- _Task directions_
Show, copied in full, every line of the items below that contains the word "more".

______________________________

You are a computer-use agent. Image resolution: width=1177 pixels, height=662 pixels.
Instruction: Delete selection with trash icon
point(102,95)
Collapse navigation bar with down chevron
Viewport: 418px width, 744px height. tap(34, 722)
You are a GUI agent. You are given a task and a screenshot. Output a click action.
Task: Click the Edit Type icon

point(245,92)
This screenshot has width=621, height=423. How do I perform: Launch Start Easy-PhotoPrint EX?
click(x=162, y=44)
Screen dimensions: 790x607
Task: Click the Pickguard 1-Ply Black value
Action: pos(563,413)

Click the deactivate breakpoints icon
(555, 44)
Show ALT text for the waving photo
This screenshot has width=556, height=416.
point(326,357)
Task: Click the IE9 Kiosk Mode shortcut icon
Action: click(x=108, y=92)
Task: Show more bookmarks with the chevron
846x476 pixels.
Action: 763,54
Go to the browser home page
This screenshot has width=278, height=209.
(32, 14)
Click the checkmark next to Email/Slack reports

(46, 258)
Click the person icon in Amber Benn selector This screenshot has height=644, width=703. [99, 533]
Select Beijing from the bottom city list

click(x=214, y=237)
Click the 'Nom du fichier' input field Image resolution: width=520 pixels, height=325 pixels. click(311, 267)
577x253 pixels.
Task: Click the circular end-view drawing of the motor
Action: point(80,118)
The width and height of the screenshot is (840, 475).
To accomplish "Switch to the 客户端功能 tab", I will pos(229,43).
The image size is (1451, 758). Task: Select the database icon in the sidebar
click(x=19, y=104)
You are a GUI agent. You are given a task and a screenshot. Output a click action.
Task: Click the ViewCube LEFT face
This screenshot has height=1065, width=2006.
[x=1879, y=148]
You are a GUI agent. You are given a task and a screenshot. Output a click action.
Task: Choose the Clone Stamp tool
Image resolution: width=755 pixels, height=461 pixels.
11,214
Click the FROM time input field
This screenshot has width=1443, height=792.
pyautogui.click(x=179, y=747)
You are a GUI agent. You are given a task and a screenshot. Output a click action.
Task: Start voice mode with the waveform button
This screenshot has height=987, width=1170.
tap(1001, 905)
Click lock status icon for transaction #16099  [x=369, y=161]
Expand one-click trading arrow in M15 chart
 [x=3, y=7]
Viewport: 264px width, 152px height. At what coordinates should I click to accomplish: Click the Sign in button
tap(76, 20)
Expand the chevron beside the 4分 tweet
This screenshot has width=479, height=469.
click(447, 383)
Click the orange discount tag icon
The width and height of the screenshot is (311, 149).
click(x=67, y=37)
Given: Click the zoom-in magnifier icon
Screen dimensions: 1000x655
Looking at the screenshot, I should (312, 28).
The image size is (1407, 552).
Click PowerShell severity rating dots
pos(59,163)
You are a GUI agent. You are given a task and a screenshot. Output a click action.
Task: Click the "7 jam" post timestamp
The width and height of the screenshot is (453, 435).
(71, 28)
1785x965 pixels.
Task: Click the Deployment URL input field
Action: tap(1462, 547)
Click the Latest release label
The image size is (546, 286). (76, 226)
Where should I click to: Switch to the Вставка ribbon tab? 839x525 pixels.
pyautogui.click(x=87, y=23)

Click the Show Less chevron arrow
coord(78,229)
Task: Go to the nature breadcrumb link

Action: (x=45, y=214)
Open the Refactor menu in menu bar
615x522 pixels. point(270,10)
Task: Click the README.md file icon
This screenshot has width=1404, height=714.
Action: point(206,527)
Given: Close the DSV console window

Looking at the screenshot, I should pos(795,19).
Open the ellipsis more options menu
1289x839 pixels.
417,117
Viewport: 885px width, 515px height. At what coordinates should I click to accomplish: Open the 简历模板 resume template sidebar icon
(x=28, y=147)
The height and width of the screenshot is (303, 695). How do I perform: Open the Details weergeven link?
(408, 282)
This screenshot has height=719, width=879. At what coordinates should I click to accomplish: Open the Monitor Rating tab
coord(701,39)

______________________________

- _Task answer_
Task: Show more bookmarks with the chevron
Open the ellipsis more options menu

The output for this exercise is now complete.